But what if it’s snowing? Governor Gretchen Whitmer has banned gardening and planting in the coronavirus pandemic and blocked Michiganders from traveling between their own homes. Like many other states, Whitmer’s stay-at-home orders also include a ban on elective surgeries, an order intended to preserve desperately needed surgical masks and gowns to deal with the COVID-19 outbreak.
Well, except for one elective surgery, that is. The RNC jumped all over this clip from Whitmer’s interview yesterday with David Axelrod, and for good reason (via Twitchy):
AXELROD: As we speak, in Texas and a couple of other states — I think Ohio may be another — the state has asked to suspend abortion services as part of this COVID-19 protocol. This is probably going to go to the Supreme Court. What is your reaction to that? You’re a governor, you have to make these decisions as well. There are other procedures that have been suspended.
WHITMER: You know, we stopped elective surgeries here in Michigan, and some people have tried to say that that type of a procedure is considered the same and that’s ridiculous. You know, a woman’s healthcare, her whole future, her ability to decide if and when she starts a family is not an election, it is a fundamental to her life. It is life sustaining and it’s something that government should not be getting in the middle of.
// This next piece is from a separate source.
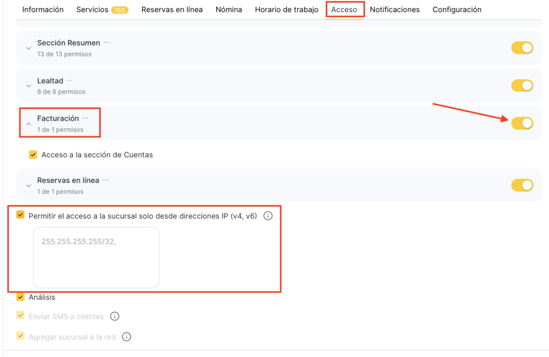
Task: Click info icon next to IP address restriction
Action: click(x=268, y=216)
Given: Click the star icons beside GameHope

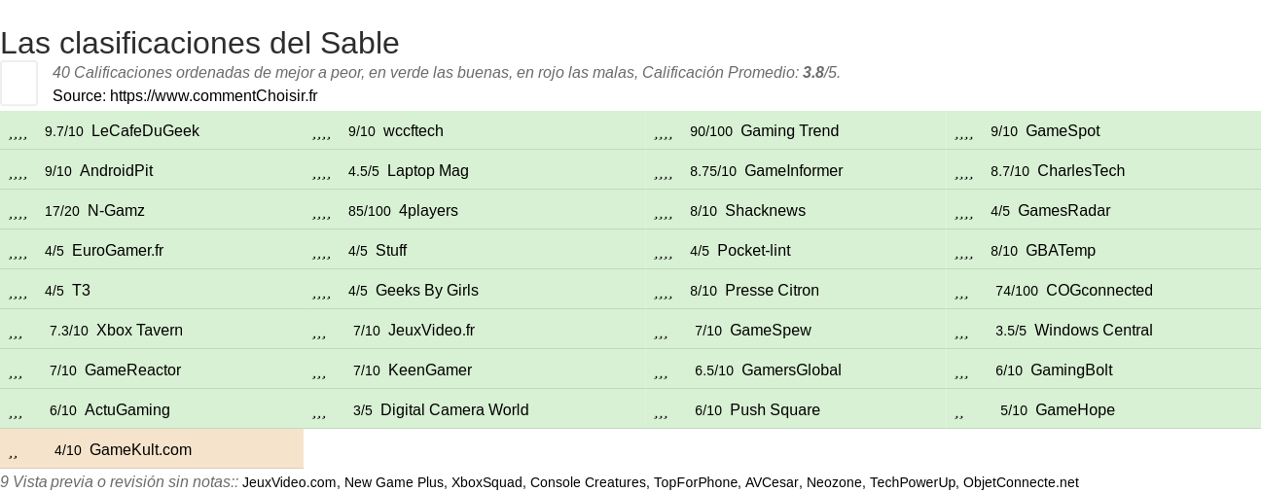Looking at the screenshot, I should [x=959, y=412].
Well, planting vegetables in your own garden or crops in your own field is also pretty “life sustaining” too, but Whitmer didn’t have any trouble getting in the middle of those actions. Whitmer’s amused dismissal of rights in yesterday’s defense of her chaotic and arbitrary list of orders in her “COVID-19 protocol” sounds more like a list of things that Whitmer simply has no particular interest in allowing than a narrowly-tailored set of temporary limits on the rights of Michiganders.
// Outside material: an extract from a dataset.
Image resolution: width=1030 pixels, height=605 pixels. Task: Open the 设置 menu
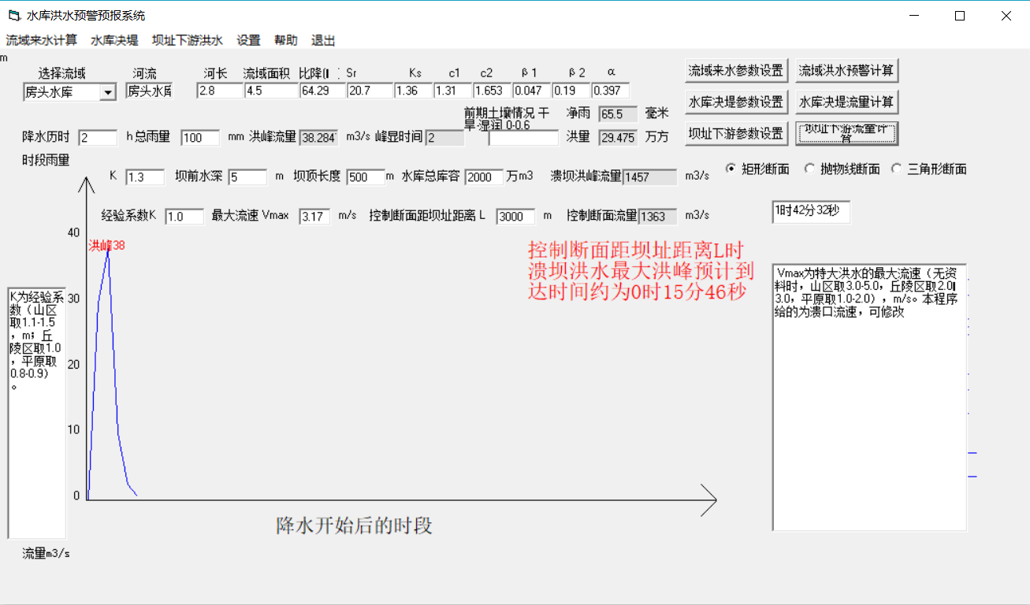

This declaration makes that arbitrariness all the more apparent, and Whitmer’s status as a wanna-be petty tyrant all the more clear. There actually is a legitimate state interest in preserving PPE for critical and emergency medical use, which is why other elective surgeries have been suspended in many states for the time being. An abortion is an elective surgery, except in the extremely rare cases where a pregnancy could be fatal to the mother (ectopic pregnancies, for example). All other abortions consume PPE the same way that hip replacements, discectomies, and other reconstructive surgeries do. Ask people who have to wait for such surgeries and they might describe those as “life-sustaining,” too, with lots of implications about choices of careers, life styles, family engagement, future physical health, and so on.
In fact, why don’t we ask the babies being aborted as to whether abortions are “life sustaining.” They might have a different perspective on a surgery where one of out the two human beings who go in end up dead.